-- Brano da leggere --
Comitato direttivo
Giovanni F. Accolla, Franco Cardini, Domenico Del Nero, Giordano Bruno Guerri, Gennaro Malgieri, Gennaro Sangiuliano, Mirella Serri, Marcello Veneziani.
L’Italia, si appresta a concludere i festeggiamenti per i centocinquantanni d’Unità nazionale, dentro questa cifra, apparentemente fredda come sono i numeri, ci sono vicende grandi e piccole che ne hanno contrassegnato la storia. Ci sono anche uomini che, ognuno nel proprio ambito, hanno contribuito a rendere l’Italia più unita. Se la musica leggera ne è stata uno dei collanti popolari (come pure la televisione e, nell’educazione, la scuola dell’obbligo), uno dei padri della cultura contemporanea può essere annoverato a buon diritto Giulio Rapetti, Mogol. In effetti è più che sufficiente citarne il nome, composto da quello di nascita combinato con quello che per anni è stato lo pseudonimo che lo ha reso celebre in ogni angolo del pianeta, per definirne l’eccezionalità e l’eccellenza. Con i suoi testi ha inciso sul costume, si pensi ad Una lacrima sul viso, che vendette un milione e mezzo di copie e all’impatto che ebbe sul nascente rock’n roll italiano, spartiacque musicale tra il “Bel Canto” e la moderna musica pop, che precederà di un anno: Se piangi se ridi, composta sempre con l'interprete Bobby Solo. Brano con cui Mogol s’affermerà come autore per la terza volta al Festival di Sanremo, di cui complesivamente vincerà cinque edizioni.
Le sue canzoni, che sono oggetto di studio all’Università, nel divenire dei classici, non solo conservano intatto il loro fascino, ma ad esse non possono non guardare interpreti e crooner moderni, come Giuliano Palma, che ha ripreso Tutta mia la città creata in origine per l’Equipe 84. Mentre con Canzoni stonate, Gianni Morandi ritrovò il consenso del pubblico agli inizi degli anni ottanta dopo un decennio di buio. E sempre a Mogol si è rivolto per trovare il pezzo migliore da eseguire lo scorso anno a San Remo. Quel Rinascimento, scritto assieme a Gianni Bella, che è brano di “notevole intensità morale”, ci dice all’interno di questa intervista. A lui devono molto del loro successo artisti di prima grandezza come Mina, Riccardo Cocciante (Cervo a primavera), Mango e lo stesso Adriano Celentano.
Ma Mogol è andato molto oltre: in coppia con Lucio Battisti hanno formato il più formidabile duo creativo italiano. Hanno donato al nostro patrimonio culturale, alcune delle sue pagine più preziose; inciso sulle coscienze e sull’immaginario d’intere generazioni e i suoi versi, esaltati dalla voce unica e dalle partiture ineguagliabili di Battisti, sono entrati nel linguaggio corrente:”Lo scopriremo solo vivendo..” è solo uno dei modi di dire estrapolati dal suo repertorio illimitato. E proprio al suo ex compagno è dedicata L'arcobaleno, inclusa nell'album Io non so parlar d'amore, scritto per Celentano.

-- Esercizio --
Ricopia il brano su Mogol da “Le sue canzoni, che” a “stesso Adriano Celentano.”, sostituendo “crooner” con “cantautori”. I dati riportati qui non hanno alcun legame con il brano.

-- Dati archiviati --
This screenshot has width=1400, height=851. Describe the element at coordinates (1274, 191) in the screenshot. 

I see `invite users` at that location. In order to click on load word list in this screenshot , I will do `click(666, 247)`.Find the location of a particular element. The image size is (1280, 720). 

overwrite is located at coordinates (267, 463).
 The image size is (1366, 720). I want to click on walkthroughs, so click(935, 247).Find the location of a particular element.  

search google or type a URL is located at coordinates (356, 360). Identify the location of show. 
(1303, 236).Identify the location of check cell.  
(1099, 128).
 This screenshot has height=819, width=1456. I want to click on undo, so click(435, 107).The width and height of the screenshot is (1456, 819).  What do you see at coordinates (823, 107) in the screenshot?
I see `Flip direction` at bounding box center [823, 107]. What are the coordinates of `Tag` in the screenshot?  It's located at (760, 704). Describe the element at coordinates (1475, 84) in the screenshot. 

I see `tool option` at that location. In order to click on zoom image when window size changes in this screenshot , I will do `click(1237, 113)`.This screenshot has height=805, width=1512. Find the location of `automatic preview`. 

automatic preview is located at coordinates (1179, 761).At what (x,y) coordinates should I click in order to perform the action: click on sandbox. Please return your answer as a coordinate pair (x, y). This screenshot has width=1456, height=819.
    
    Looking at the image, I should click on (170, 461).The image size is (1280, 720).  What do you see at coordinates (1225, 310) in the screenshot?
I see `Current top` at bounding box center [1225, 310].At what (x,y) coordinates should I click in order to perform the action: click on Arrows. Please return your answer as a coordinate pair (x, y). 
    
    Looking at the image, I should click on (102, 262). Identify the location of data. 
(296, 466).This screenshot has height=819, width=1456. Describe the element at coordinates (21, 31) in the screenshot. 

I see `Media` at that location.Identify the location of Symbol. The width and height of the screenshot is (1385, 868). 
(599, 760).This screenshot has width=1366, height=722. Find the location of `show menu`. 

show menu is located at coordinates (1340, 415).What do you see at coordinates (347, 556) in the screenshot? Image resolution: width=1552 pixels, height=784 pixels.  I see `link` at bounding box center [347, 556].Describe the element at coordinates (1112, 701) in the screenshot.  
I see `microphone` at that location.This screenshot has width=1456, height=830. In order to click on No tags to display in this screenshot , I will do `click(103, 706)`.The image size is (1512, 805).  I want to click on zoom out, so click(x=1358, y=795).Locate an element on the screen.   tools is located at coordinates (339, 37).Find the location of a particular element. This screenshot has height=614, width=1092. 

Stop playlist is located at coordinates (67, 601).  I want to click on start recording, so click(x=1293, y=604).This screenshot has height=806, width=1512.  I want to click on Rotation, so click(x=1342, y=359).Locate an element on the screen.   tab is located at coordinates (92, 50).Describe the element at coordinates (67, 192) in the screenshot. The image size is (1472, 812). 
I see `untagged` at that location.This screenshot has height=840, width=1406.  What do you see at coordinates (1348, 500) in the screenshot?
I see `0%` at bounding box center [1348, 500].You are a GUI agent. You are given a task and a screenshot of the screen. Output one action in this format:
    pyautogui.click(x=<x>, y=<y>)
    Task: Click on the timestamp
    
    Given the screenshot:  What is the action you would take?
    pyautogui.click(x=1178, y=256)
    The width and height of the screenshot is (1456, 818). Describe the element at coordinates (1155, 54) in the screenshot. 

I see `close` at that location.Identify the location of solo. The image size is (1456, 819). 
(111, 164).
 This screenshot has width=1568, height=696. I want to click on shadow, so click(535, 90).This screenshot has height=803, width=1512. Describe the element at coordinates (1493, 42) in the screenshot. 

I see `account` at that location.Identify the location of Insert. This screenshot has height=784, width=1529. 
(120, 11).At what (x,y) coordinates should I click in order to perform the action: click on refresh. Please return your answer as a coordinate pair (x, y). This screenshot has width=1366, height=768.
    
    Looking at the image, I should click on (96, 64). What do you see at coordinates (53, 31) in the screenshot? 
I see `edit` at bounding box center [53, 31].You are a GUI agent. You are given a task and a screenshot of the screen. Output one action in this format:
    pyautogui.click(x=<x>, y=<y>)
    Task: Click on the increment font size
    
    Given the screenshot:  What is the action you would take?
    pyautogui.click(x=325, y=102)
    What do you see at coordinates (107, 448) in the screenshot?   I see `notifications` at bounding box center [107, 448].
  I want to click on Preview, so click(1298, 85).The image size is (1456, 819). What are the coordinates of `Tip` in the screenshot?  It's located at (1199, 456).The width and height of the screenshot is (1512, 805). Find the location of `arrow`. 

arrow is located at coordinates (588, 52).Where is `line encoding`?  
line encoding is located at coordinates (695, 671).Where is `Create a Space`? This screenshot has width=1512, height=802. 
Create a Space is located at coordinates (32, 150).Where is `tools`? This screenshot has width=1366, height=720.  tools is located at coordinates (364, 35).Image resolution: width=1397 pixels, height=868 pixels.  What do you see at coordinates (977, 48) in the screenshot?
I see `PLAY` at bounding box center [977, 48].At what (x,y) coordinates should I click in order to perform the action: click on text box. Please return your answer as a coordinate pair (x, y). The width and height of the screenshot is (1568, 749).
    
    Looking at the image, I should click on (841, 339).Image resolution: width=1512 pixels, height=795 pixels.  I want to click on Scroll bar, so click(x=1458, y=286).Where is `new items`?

-- Risposta --
Le sue canzoni, che sono oggetto di studio all’Università, nel divenire dei classici, non solo conservano intatto il loro fascino, ma ad esse non possono non guardare interpreti e cantautori moderni, come Giuliano Palma, che ha ripreso Tutta mia la città creata in origine per l’Equipe 84. Mentre con Canzoni stonate, Gianni Morandi ritrovò il consenso del pubblico agli inizi degli anni ottanta dopo un decennio di buio. E sempre a Mogol si è rivolto per trovare il pezzo migliore da eseguire lo scorso anno a San Remo. Quel Rinascimento, scritto assieme a Gianni Bella, che è brano di “notevole intensità morale”, ci dice all’interno di questa intervista. A lui devono molto del loro successo artisti di prima grandezza come Mina, Riccardo Cocciante (Cervo a primavera), Mango e lo stesso Adriano Celentano.